┌────────
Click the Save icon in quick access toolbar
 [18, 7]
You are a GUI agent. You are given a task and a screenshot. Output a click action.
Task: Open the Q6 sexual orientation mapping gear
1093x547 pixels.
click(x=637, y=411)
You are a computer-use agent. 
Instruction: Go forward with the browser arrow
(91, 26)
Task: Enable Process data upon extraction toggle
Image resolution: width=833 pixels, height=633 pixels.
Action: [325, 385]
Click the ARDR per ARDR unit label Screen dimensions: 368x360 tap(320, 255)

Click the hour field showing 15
└────────
┌────────
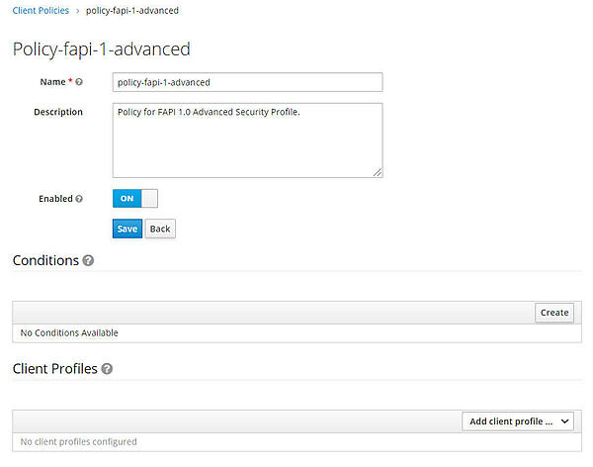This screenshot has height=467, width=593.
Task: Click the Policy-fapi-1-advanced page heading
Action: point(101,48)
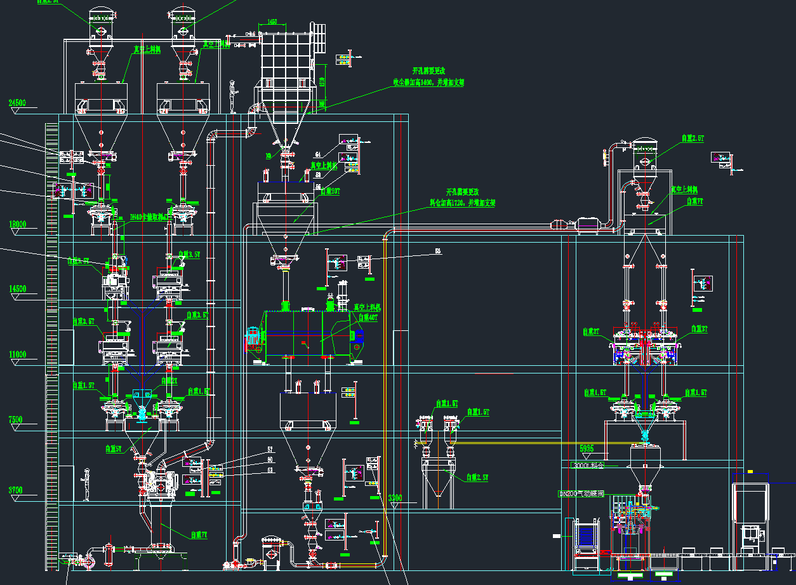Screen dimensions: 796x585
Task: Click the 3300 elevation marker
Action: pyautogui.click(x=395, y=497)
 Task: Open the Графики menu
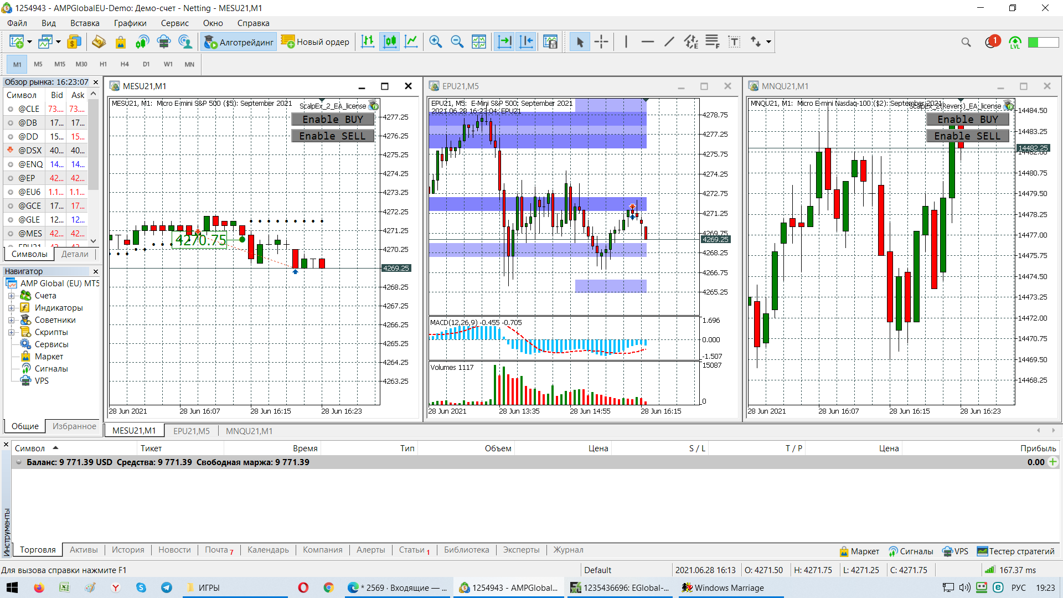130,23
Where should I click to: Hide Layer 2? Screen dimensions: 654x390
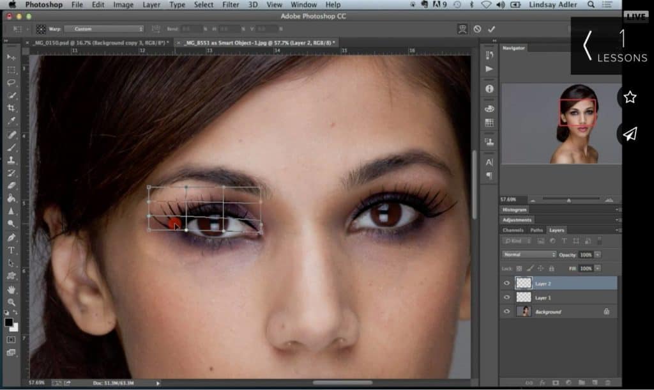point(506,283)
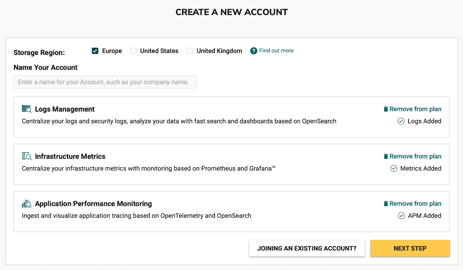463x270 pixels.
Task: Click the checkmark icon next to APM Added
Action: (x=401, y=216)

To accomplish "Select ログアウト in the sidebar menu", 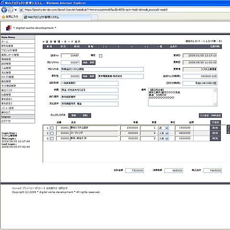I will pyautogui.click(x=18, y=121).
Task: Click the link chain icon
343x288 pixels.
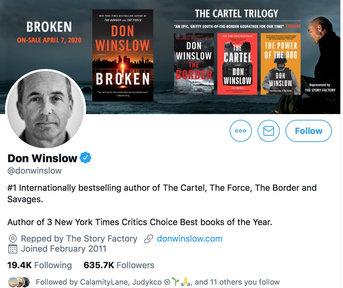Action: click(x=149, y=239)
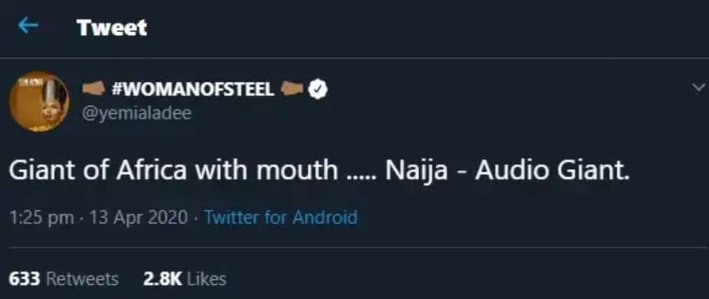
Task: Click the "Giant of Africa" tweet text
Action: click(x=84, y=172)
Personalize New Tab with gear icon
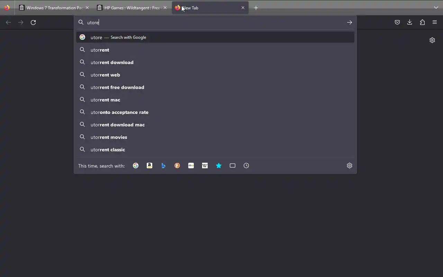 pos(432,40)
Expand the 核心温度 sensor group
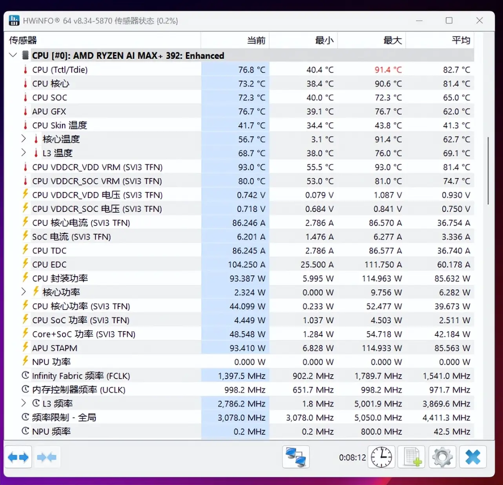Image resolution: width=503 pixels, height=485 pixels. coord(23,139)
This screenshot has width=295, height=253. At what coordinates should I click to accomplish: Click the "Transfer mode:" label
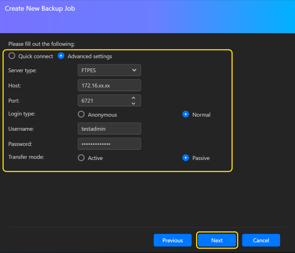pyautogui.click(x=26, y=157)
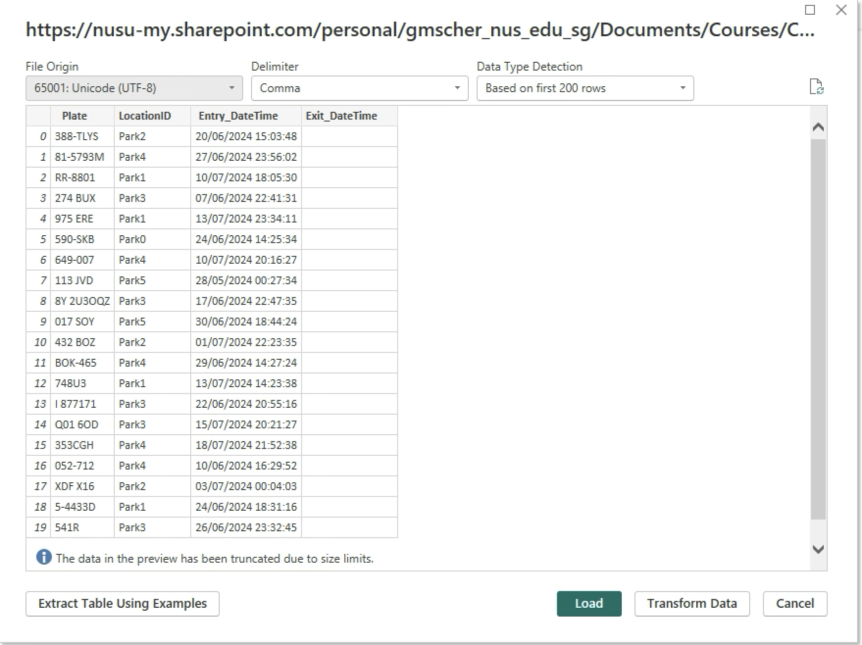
└────────
┌────────
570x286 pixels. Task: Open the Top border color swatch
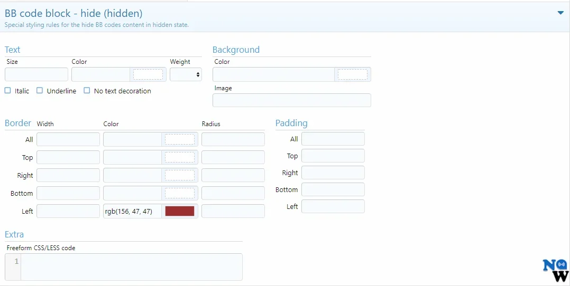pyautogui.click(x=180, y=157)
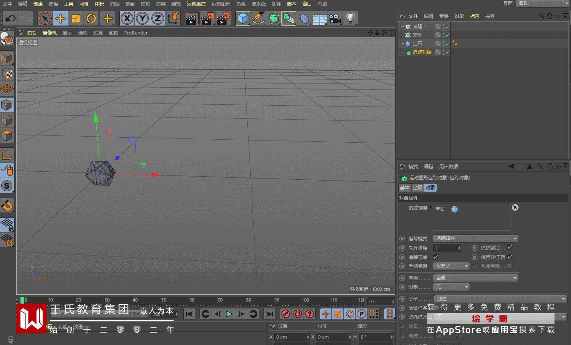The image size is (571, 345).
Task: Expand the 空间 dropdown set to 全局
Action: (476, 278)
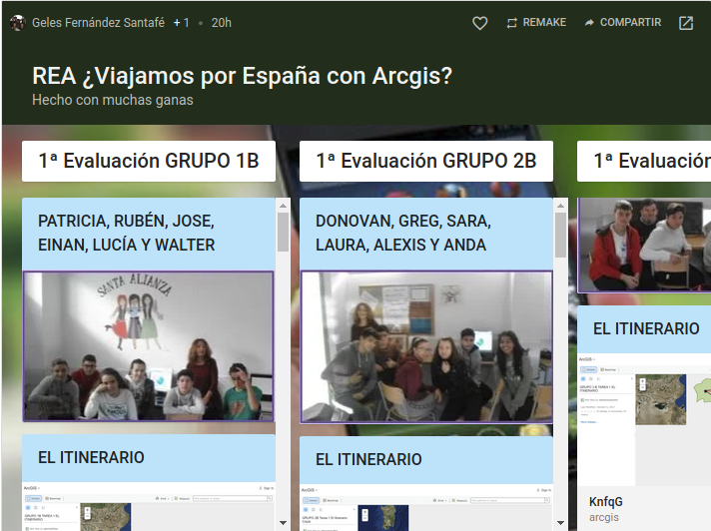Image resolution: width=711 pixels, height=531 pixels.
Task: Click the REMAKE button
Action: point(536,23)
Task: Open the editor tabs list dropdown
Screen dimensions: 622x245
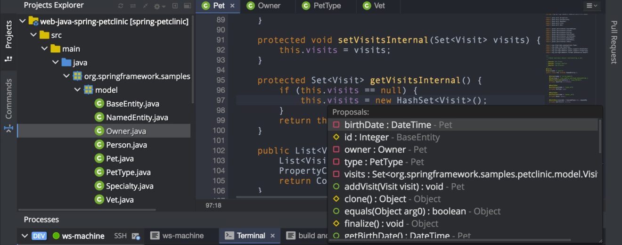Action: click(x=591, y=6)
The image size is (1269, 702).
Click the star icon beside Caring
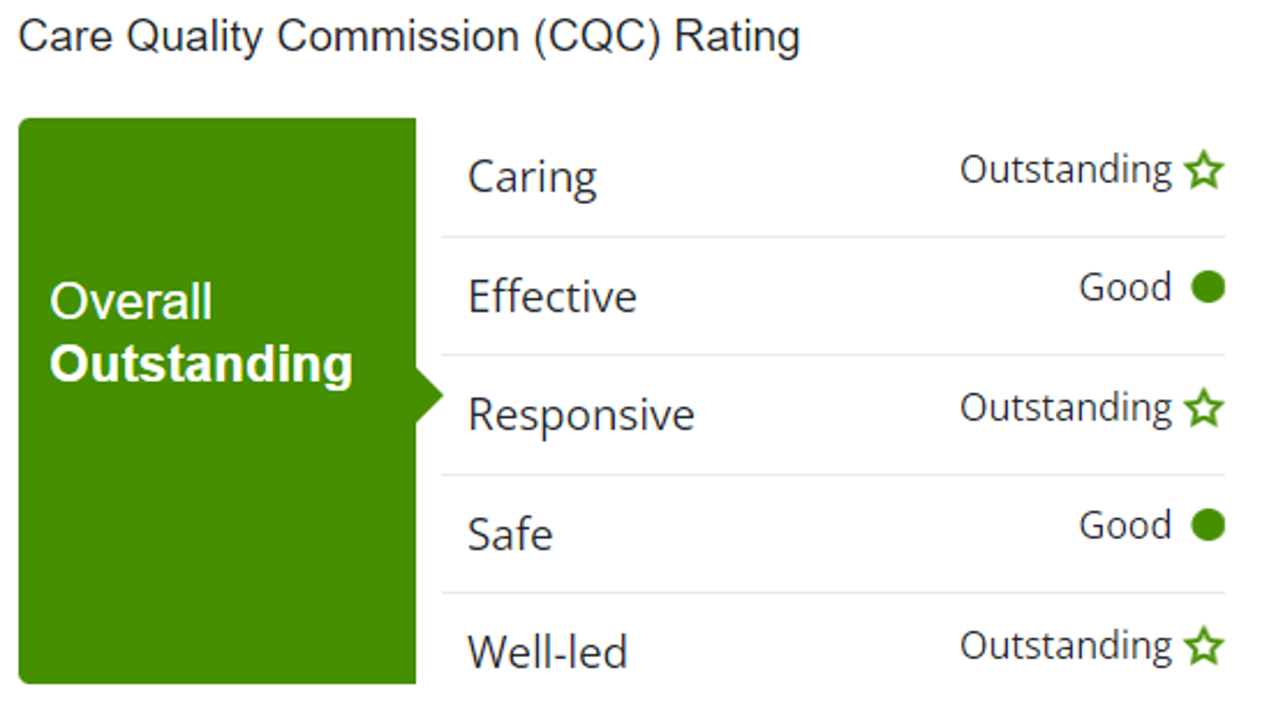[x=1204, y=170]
└────────
Please copy out, word for word, the part of the material that opens with the line containing "You are a computer-use agent." and closes with the line containing "Click the hour field showing 15", including both of those lines.

**RESPONSE TO THE TASK**
You are a computer-use agent. 
Instruction: Go forward with the browser arrow
(91, 26)
Task: Enable Process data upon extraction toggle
Image resolution: width=833 pixels, height=633 pixels.
Action: [325, 385]
Click the ARDR per ARDR unit label Screen dimensions: 368x360 tap(320, 255)

Click the hour field showing 15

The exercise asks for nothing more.